2018 Hardanger Fiddle Music and Dance Workshop

July 19-22, 2018

Folklore Village, Dodgeville, Wisconsin

Features the traditional music and dance of the Hardangerfjord region of Norway

The HFAA's Annual Workshop offers a very special opportunity for getting to know Norwegian Hardanger fiddle music and dance traditions in depth. We are dedicated to both nurturing beginners and providing challenges for the more advanced. We invite you to come and join us in an environment that has been called "the warmest and most supportive in North America."

The HFAA was proud to present, for the first time in the US, the outstanding dance and music traditions of the Hardangerfjord area of Norway. Additionally, we were extremely proud to present for the first time at HFAA the preeminent hardingfele master Knut Hamre, renowned both in Norway and abroad for his concerts and recordings and highly esteemed for his teaching. Accompanying him were two of the most important teachers of the Hardangerfjord dance tradition, Per Øyvind Tveiten and Brit Sørland. 

The region around Hardangerfjord, located on Norway’s west coast southeast of Bergen, is said to be the birthplace of the Hardanger fiddle and lent its name to the instrument. This region may possibly have the longest continuous tradition of hardingfele playing. The "Jaastad Fiddle", a hardingfele crafted by Ole Jensen Jaastad of Ullensvang in Hardanger, is dated 1651 (although this date is disputed). The father-son team of Isak and Trond Botnen from Kvam in Hardanger made reportedly over a thousand hardingfeler, in what could have been one of the earliest examples of mass production of musical instruments, during the late 1600’s and throughout the 1700’s. This availability of good instruments caused the hardingfele tradition of Hardangerfjord to flourish.
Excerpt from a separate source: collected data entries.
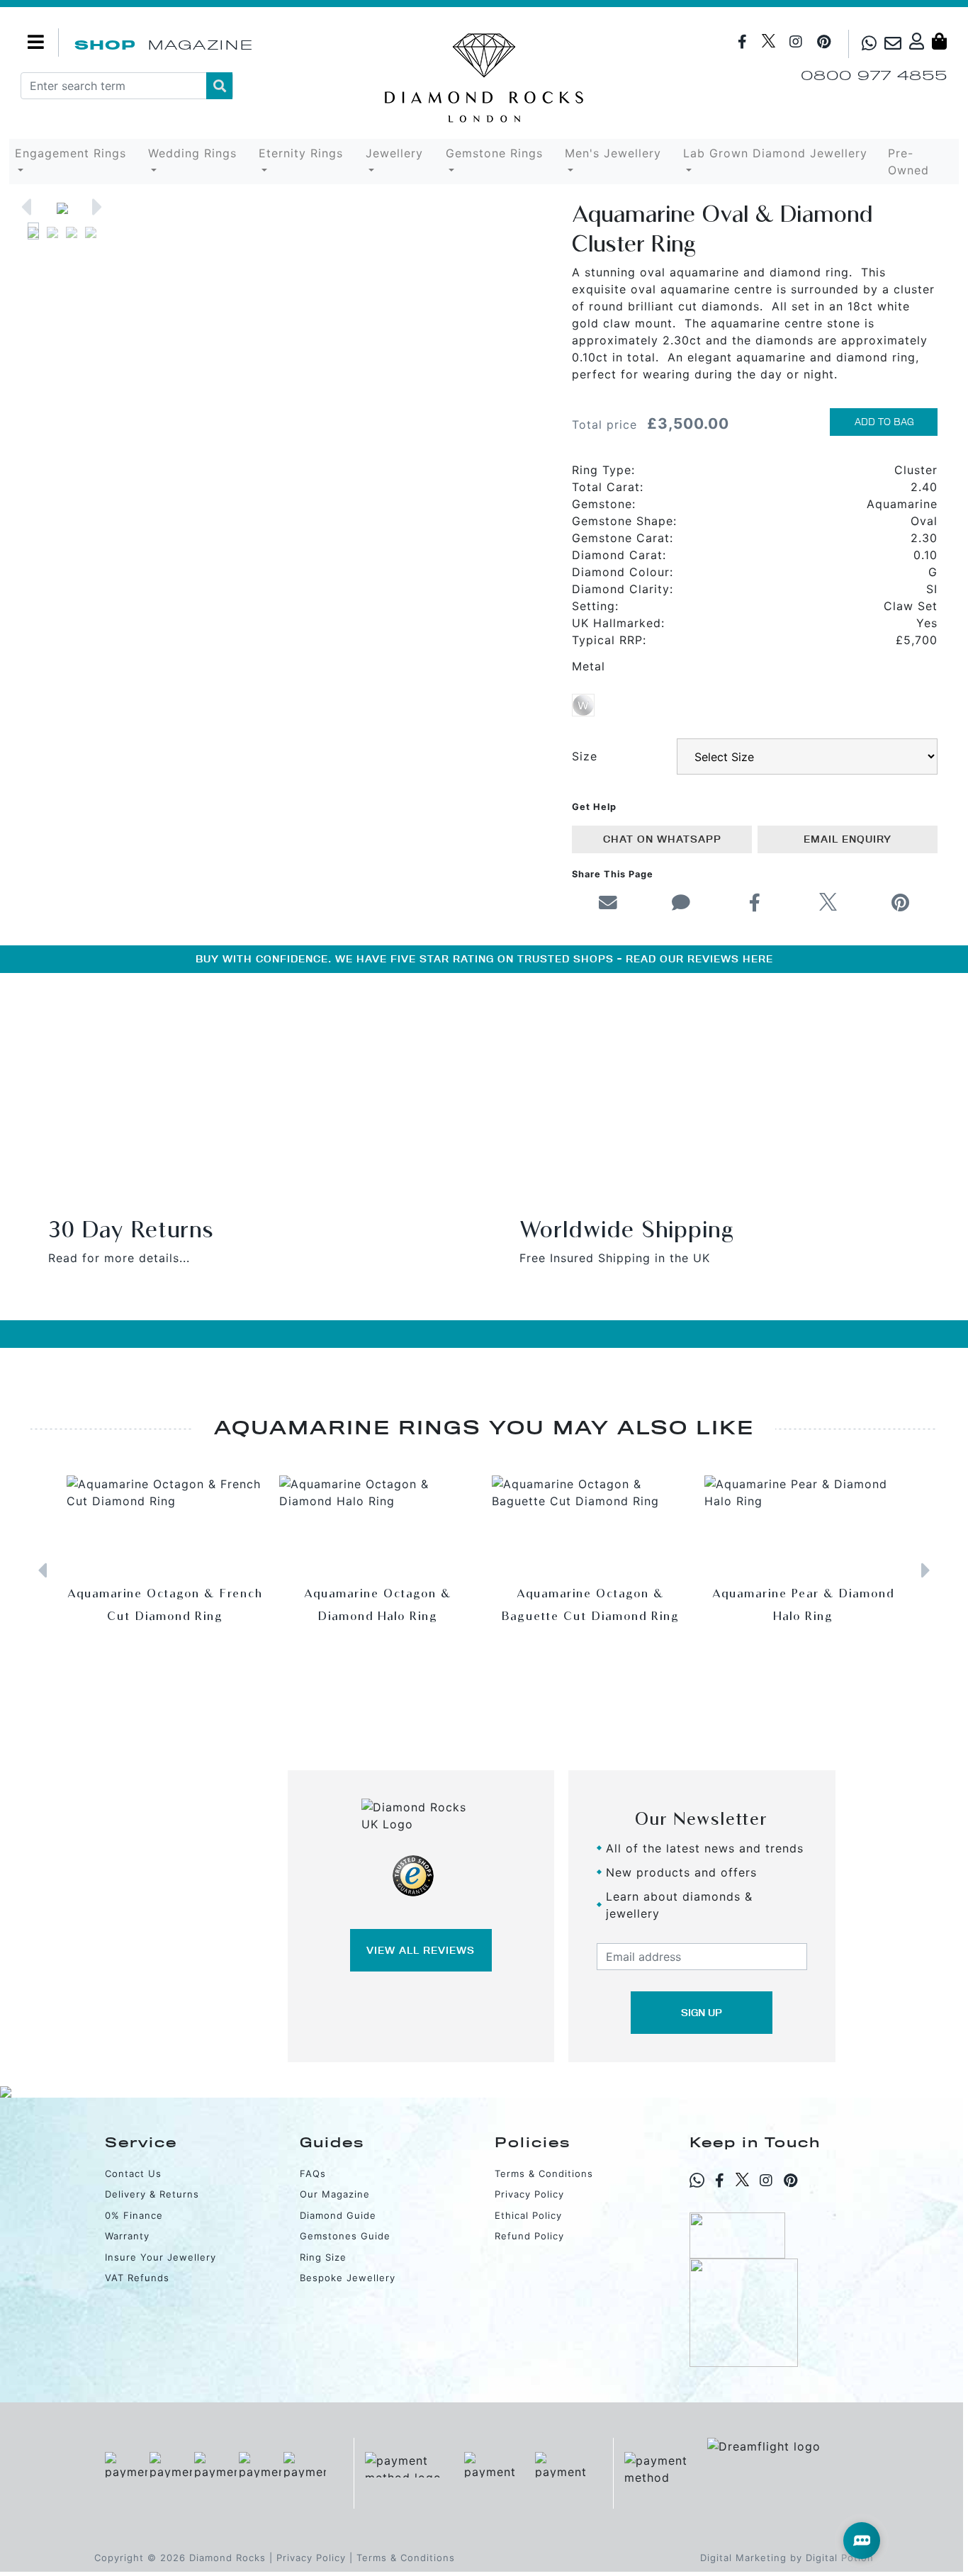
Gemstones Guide (345, 2236)
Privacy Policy (529, 2194)
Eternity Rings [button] (301, 153)
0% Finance (134, 2215)
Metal (588, 666)
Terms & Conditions (544, 2173)
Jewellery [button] (394, 153)
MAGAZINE (200, 45)
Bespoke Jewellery (347, 2277)
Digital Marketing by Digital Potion (787, 2557)
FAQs (313, 2173)
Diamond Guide (338, 2215)
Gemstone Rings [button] (494, 153)
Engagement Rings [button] (70, 153)
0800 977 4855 (874, 75)
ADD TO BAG (884, 421)
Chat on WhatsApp (662, 839)
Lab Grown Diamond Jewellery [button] (775, 153)
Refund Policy (529, 2236)
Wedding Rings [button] (192, 153)
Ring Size (323, 2257)
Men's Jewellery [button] (613, 153)
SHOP (105, 45)
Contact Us (133, 2173)
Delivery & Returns (152, 2194)
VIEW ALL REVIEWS (420, 1950)
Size (584, 756)
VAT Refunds (137, 2277)
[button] (26, 206)
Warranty (127, 2236)
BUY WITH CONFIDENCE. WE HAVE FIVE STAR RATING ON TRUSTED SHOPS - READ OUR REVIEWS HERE (484, 958)
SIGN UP (701, 2012)
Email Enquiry (847, 839)
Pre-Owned (908, 161)
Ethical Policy (528, 2215)
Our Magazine (335, 2194)
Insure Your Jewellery (160, 2257)
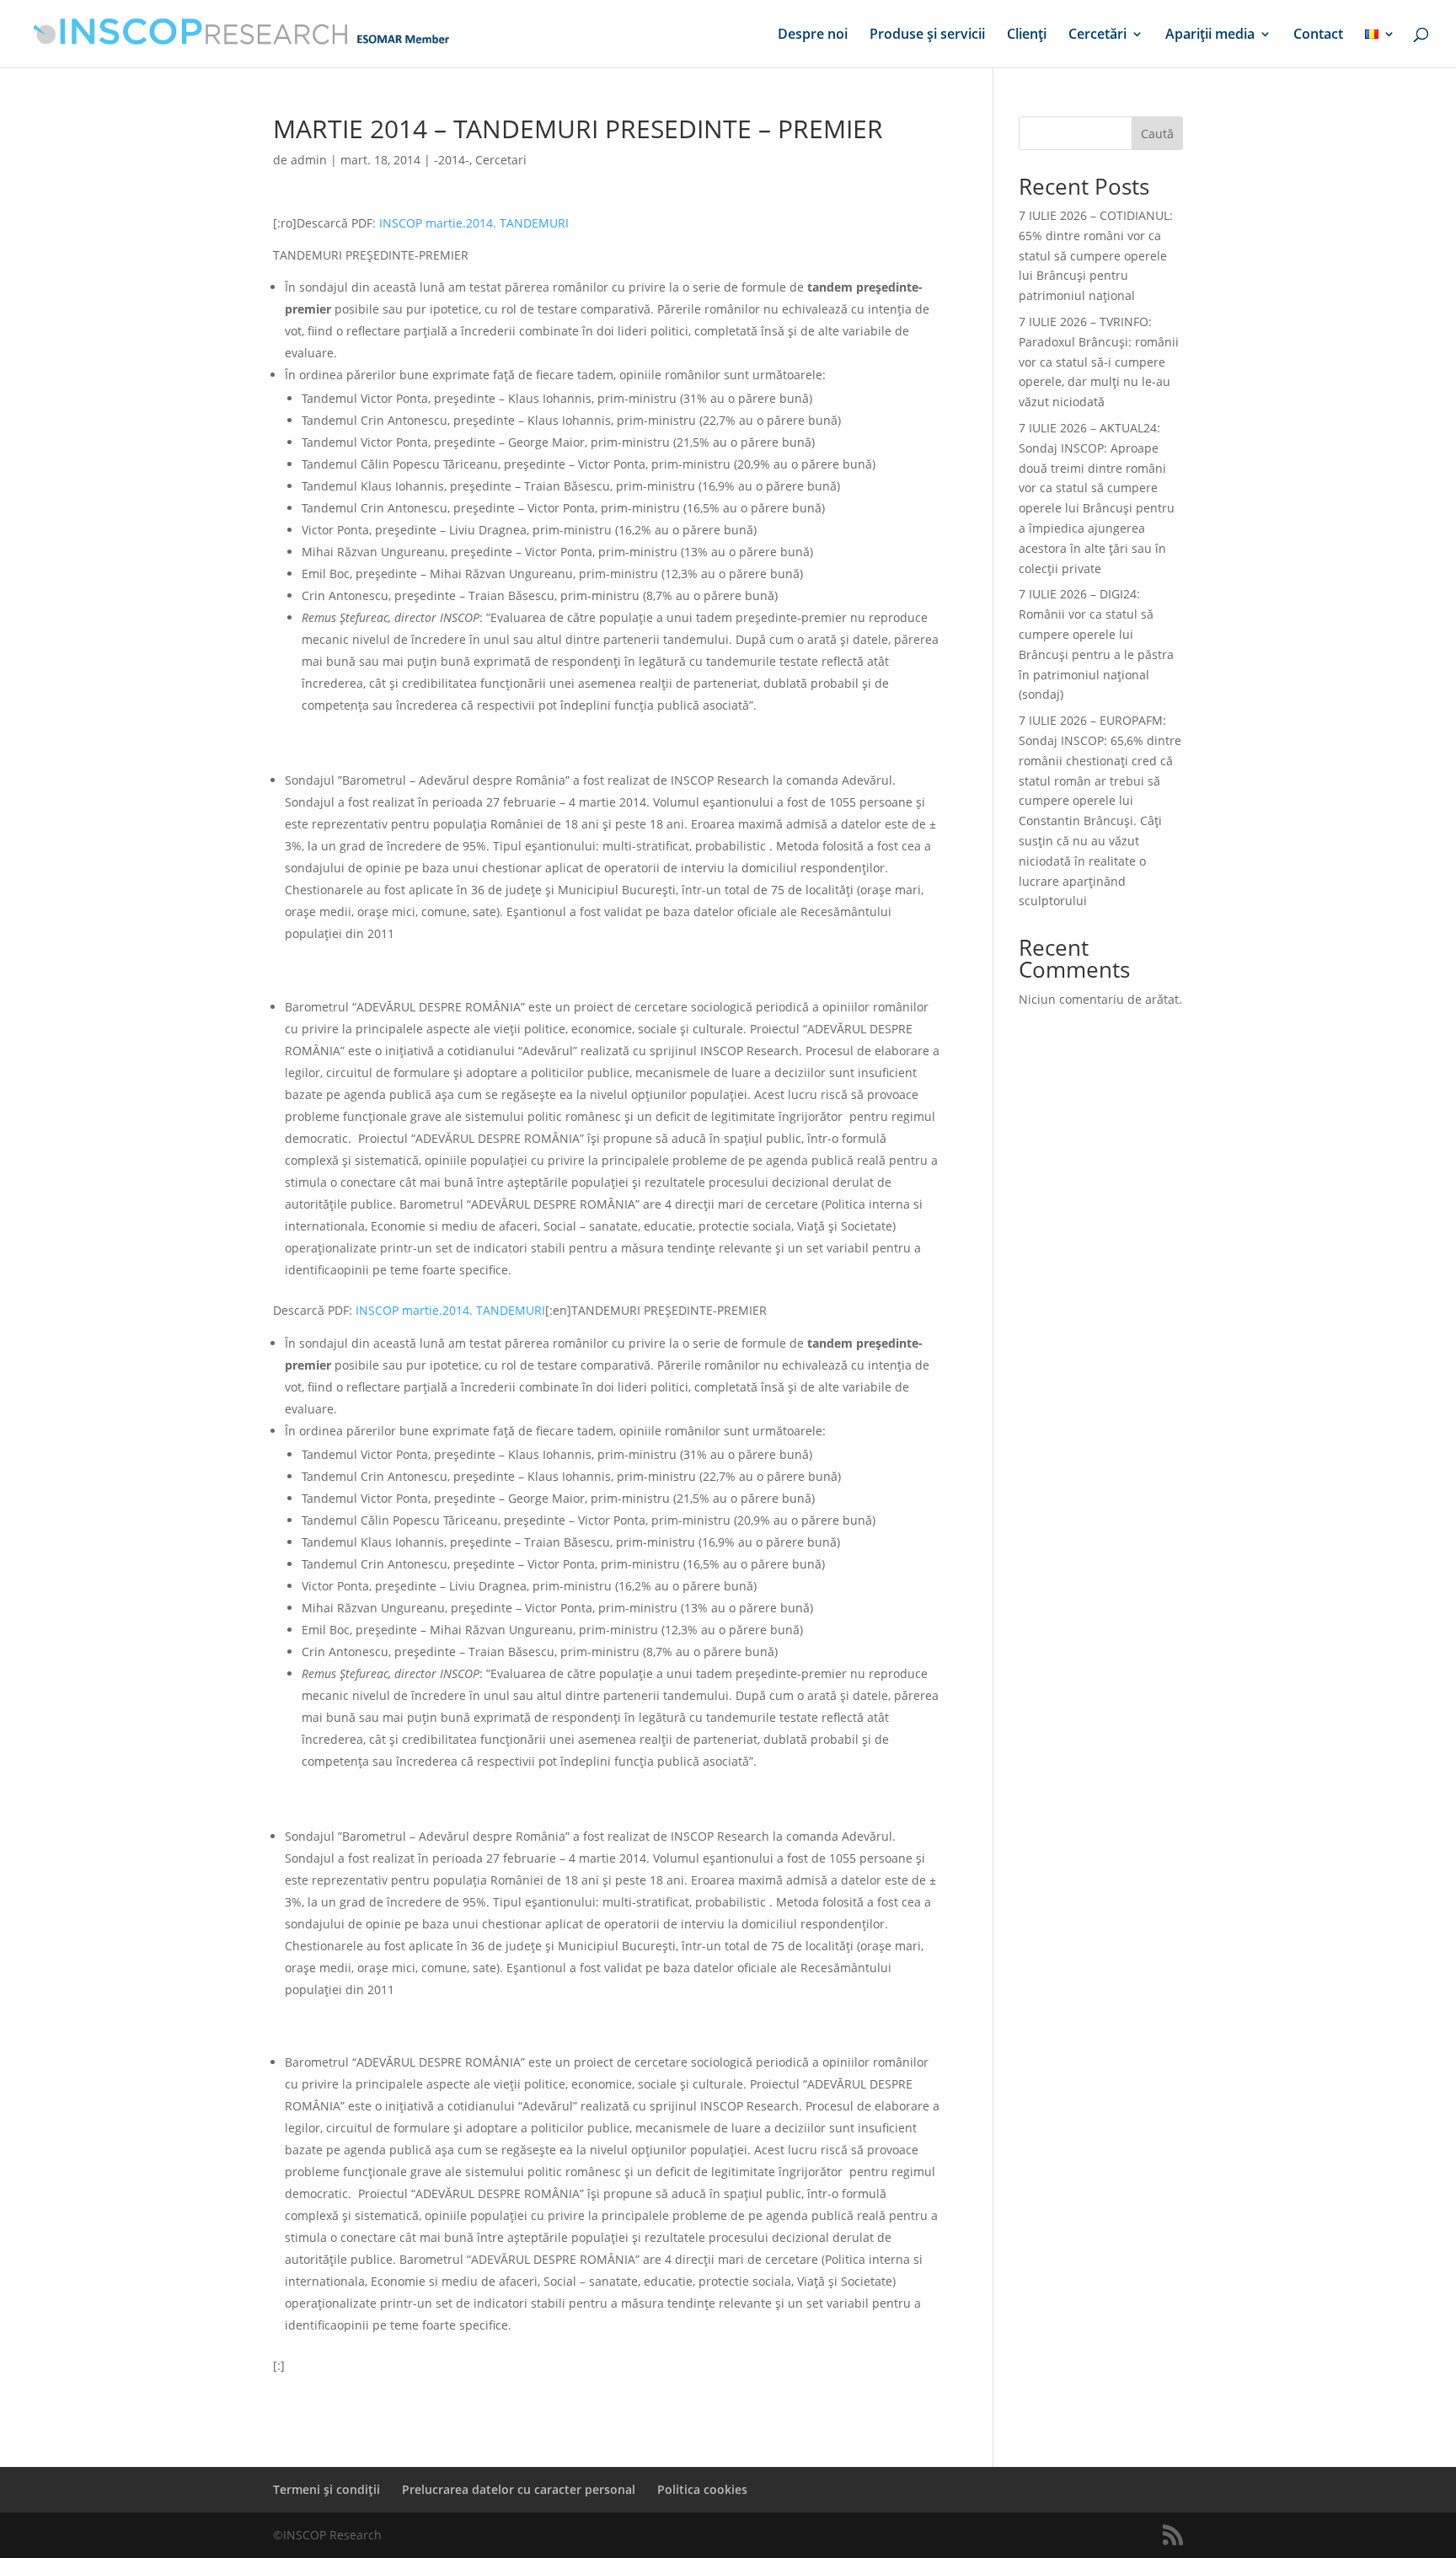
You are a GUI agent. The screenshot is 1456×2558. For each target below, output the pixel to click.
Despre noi (813, 35)
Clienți (1026, 35)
In addition to our Norwegian staff, our experienced staff of North American hardingfele teachers--Vidar Skrede, Andrea Een, Loretta Kelley, and Laura Thompson--presented the traditions from various hardingfele areas of Norway at the beginner and intermediate levels. We also offered beginner mentoring led by Eden Ehm for those who have not played hardingfele before, or who need extra help. As always we also offered one-hour classes in Norwegian traditional singing on Friday, Saturday and Sunday, that year taught by Arna Rennan of Duluth, a Norwegian-American who spent many years in Norway and who has a deep grounding in its vocal traditions.